What Is a Demand Shock?
A demand shock is a sudden unexpected event that dramatically increases or decreases demand for a product or service, usually temporarily. A positive demand shock is a sudden increase in demand, while a negative demand shock is a decrease in demand. Either shock will have an effect on the prices of the product or service.
A demand shock may be contrasted with a supply shock, which is a sudden change in the supply of a product or service that causes an observable economic effect.
Supply and demand shocks are examples of economic shocks.
- A demand shock is a sharp, sudden change in the demand for product or service.
- A positive demand shock will cause a shortage and drive the price higher, while a negative shock will lead to oversupply and a lower price.
- Demand shocks are usually short-lived.
Understanding a Demand Shock
A demand shock is a large but transitory disruption of the market price for a product or service, caused by an unexpected event that changes the perception and demand.
An earthquake, a terrorist event, a technological advance, and a government stimulus program can all cause a demand shock. So can a negative review, a product recall, or a surprising news event.
Supply and Demand
When the demand for a good or service rapidly increases, its price typically increases because suppliers cannot cope with the increased demand. In economic terms, this results in a shift in the demand curve to the right. A sudden drop in demand causes the opposite to happen. The supply in place is too great for the demand.
Other demand shocks can come from the anticipation of a natural disaster or climate event, such as a run on bottled water, backup generators, or electric fans.
A positive demand shock can come from fiscal policy, such as an economic stimulus or tax cuts. Negative demand shocks can come from contractionary policy, such as tightening the money supply or decreasing government spending. Whether positive or negative, these may be considered deliberate shocks to the system.
Examples of Demand Shocks
The rise of electric cars over the past few years is a real-world example of a demand shock. It was hard to predict the demand for electric cars and, therefore, for their component parts. Lithium batteries, for example, had low demand as recently as the mid-2000s.
From 2010, the rise in the demand for electric cars from companies like Tesla Motors increased the overall market share of these cars to 3 percent, or roughly 2,100,000 vehicles.
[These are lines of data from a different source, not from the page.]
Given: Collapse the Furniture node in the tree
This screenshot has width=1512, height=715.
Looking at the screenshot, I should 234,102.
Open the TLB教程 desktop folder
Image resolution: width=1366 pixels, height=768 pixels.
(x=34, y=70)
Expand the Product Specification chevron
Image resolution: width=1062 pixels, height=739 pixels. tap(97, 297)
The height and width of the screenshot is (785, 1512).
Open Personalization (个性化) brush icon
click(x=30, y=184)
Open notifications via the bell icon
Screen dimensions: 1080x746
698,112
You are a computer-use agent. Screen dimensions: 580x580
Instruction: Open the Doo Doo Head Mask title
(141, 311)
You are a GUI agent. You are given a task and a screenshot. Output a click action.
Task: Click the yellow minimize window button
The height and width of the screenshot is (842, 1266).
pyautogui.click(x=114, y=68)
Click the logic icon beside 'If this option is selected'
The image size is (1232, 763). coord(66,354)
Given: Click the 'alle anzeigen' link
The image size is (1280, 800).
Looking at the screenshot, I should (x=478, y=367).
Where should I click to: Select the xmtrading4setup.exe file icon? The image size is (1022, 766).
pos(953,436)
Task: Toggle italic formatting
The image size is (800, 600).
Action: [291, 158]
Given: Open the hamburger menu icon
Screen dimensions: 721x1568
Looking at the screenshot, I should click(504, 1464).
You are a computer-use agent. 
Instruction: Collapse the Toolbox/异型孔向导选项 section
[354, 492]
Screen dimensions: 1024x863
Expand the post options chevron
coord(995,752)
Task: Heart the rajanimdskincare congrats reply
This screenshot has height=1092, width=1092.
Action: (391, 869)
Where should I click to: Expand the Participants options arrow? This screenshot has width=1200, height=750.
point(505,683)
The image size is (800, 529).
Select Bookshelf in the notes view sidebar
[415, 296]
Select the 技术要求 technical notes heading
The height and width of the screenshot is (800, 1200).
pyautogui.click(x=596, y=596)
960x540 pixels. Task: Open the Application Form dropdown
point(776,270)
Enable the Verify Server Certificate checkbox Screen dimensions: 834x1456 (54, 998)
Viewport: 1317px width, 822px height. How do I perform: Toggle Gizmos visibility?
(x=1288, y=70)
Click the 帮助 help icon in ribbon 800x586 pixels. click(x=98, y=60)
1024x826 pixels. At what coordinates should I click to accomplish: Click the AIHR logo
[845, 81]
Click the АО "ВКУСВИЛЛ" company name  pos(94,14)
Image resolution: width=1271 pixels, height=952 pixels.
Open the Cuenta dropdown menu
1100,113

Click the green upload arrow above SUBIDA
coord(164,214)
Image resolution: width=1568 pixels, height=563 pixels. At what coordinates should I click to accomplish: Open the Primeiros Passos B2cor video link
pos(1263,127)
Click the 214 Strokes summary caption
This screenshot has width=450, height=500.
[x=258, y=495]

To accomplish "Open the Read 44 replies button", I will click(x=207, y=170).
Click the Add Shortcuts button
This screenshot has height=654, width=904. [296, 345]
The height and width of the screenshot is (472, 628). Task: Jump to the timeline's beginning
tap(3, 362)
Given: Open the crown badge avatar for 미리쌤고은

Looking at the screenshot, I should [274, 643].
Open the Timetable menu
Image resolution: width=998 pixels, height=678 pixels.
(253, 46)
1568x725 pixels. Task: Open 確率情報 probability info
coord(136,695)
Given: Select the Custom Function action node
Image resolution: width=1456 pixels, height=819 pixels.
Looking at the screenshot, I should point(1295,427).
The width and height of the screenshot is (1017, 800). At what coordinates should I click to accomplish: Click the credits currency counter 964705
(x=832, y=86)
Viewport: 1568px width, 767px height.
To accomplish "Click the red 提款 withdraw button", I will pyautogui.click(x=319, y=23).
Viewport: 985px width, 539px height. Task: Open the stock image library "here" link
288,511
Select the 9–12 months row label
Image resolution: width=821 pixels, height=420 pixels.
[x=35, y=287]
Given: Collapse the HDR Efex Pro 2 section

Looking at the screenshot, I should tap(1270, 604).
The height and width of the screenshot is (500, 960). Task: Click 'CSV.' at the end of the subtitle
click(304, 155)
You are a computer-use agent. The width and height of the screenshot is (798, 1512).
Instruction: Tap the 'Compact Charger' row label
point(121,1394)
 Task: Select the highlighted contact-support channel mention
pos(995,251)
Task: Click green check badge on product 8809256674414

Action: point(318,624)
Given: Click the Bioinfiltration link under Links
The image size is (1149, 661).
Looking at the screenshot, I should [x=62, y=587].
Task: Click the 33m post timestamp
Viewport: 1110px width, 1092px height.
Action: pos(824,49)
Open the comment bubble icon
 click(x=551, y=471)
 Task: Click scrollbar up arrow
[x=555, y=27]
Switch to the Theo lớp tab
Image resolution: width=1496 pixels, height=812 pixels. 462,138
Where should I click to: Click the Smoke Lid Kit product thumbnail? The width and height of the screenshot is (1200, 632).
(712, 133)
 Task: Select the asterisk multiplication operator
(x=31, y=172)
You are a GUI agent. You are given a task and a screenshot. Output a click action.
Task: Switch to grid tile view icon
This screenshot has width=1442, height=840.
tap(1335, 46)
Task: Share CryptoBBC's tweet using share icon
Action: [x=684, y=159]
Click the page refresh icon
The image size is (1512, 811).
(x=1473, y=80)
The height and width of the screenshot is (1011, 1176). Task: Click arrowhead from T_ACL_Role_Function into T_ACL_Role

The demand for lithium batteries to power the cars also increased sharply, and somewhat unexpectedly.
The Lithium Shortage
Lithium is a limited natural resource that is difficult to extract and found only in certain parts of the world. Production has been unable to keep up with the growth in demand, and so the supply of newly mined lithium remains lower than it would be otherwise. The result is a demand shock.
Over the period from 2004 to 2014, demand for lithium more than doubled, increasing the price per metric ton from $5,180 in 2011 to $6,600 in 2014. Then, demand exploded for not only electric vehicles but battery-powered mobile phones and tablets.
Since 2014, the price of lithium has more than doubled again, to $13,000 per metric ton in 2019, according to U.S. government statistics. The cost has been passed onto the consumer, raising the cost of electric cars in a positive demand shock environment.
A Negative Demand Shock
The cathode ray tube is an example of a negative demand shock. The introduction of low-cost flat-screen televisions caused the demand for cathode-ray tube TVs and computer screens to drop to nearly zero in a few short years. Not incidentally, the introduction of low-cost flat screens caused a once-common service job, the television repairman, to become virtually extinct.